Se juega además la carta de la nostalgia, en la línea de las sagas de Star Wars y Cazafantasmas, hasta el punto de que podría decirse que estamos ante la versión madura del film original de Tony Scott, con un protagonista que podría al fin sentar la cabeza. Hay cierta añoranza por lo clásico y los valores de siempre.
Porque de nuevo seguimos a Pete Mitchel “Maverick”, que aprendió a la fuerza en la escuela de aviación de élite de la Armada Top Gun que no bastan la genialidad y el individualismo en su trabajo: hay que trabajar en equipo.
Sin embargo, el temerario e indisciplinado piloto sigue siendo genio y figura, y de hecho, tras más de tres décadas no ha pasado de capitán, a diferencia de su antiguo rival y ahora amigo, Iceman, que es almirante. Tendrá ocasión de repensar sus planteamientos vitales cuando un enfermo Iceman le pida que vuelva a Top Gun para formar a un grupo de pilotos en una delicada y peligrosa misión. Uno de ellos resulta ser Rooster, hijo de su viejo amigo Goose –fallecido en accidente de aviación–, quien le culpa del estancamiento de su carrera.

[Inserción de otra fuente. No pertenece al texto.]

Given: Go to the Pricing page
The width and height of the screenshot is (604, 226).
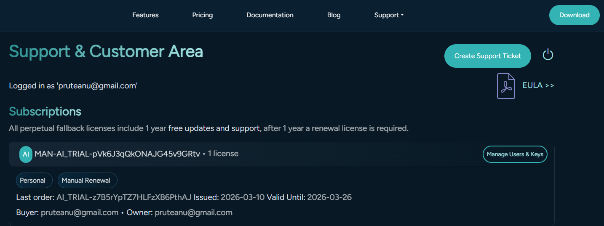Looking at the screenshot, I should [x=203, y=15].

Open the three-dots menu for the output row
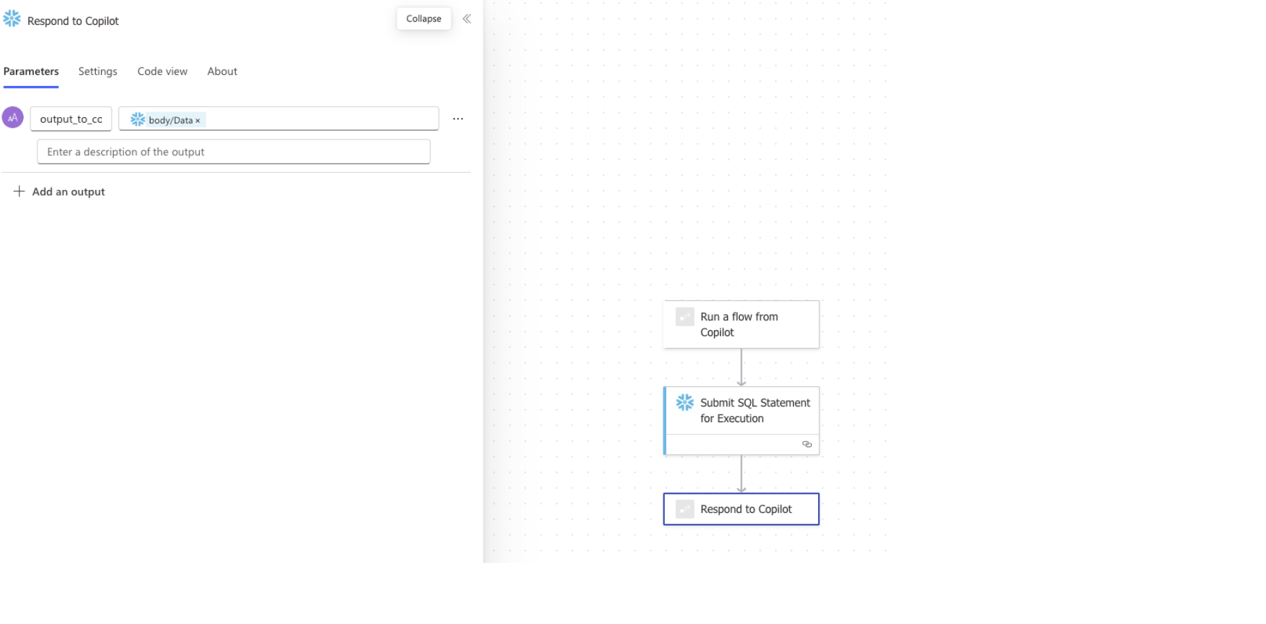pyautogui.click(x=458, y=119)
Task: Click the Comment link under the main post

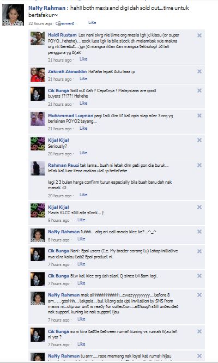Action: (x=65, y=23)
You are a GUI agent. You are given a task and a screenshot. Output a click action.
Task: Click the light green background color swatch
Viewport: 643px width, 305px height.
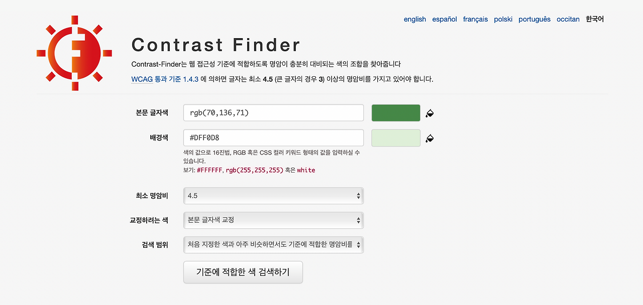coord(396,138)
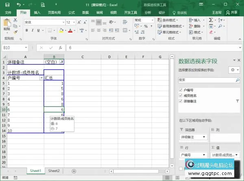The width and height of the screenshot is (244, 181).
Task: Apply underline formatting
Action: click(x=39, y=31)
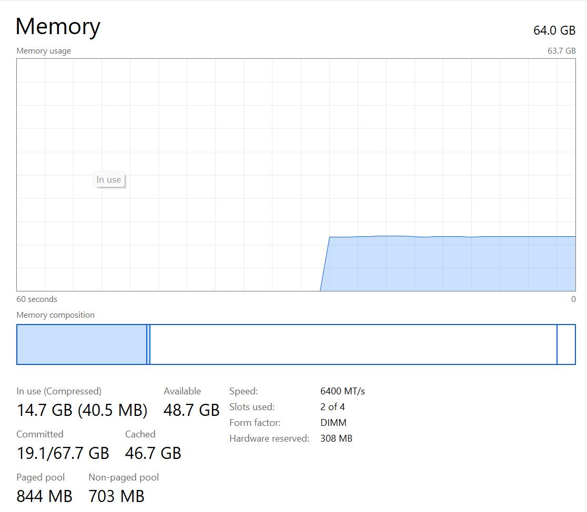Click the 2 of 4 slots used value

pos(332,407)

El film, dirigido por Joseph Kosinski, se pliega a la estética del original, con sus puestas de sol, la moto, la chupa de cuero, los partidos de vóley y la música de Harold Faltermeyer, completada con las aportaciones de Hans Zimmer y Lady Gaga. Entre Cruise y Milles Teller se plantea una relación paternofilial no exenta de tiranteces, y no falta la subtrama romántica: la relación con la encargada de la cantina, interpretada por Jennifer Connelly.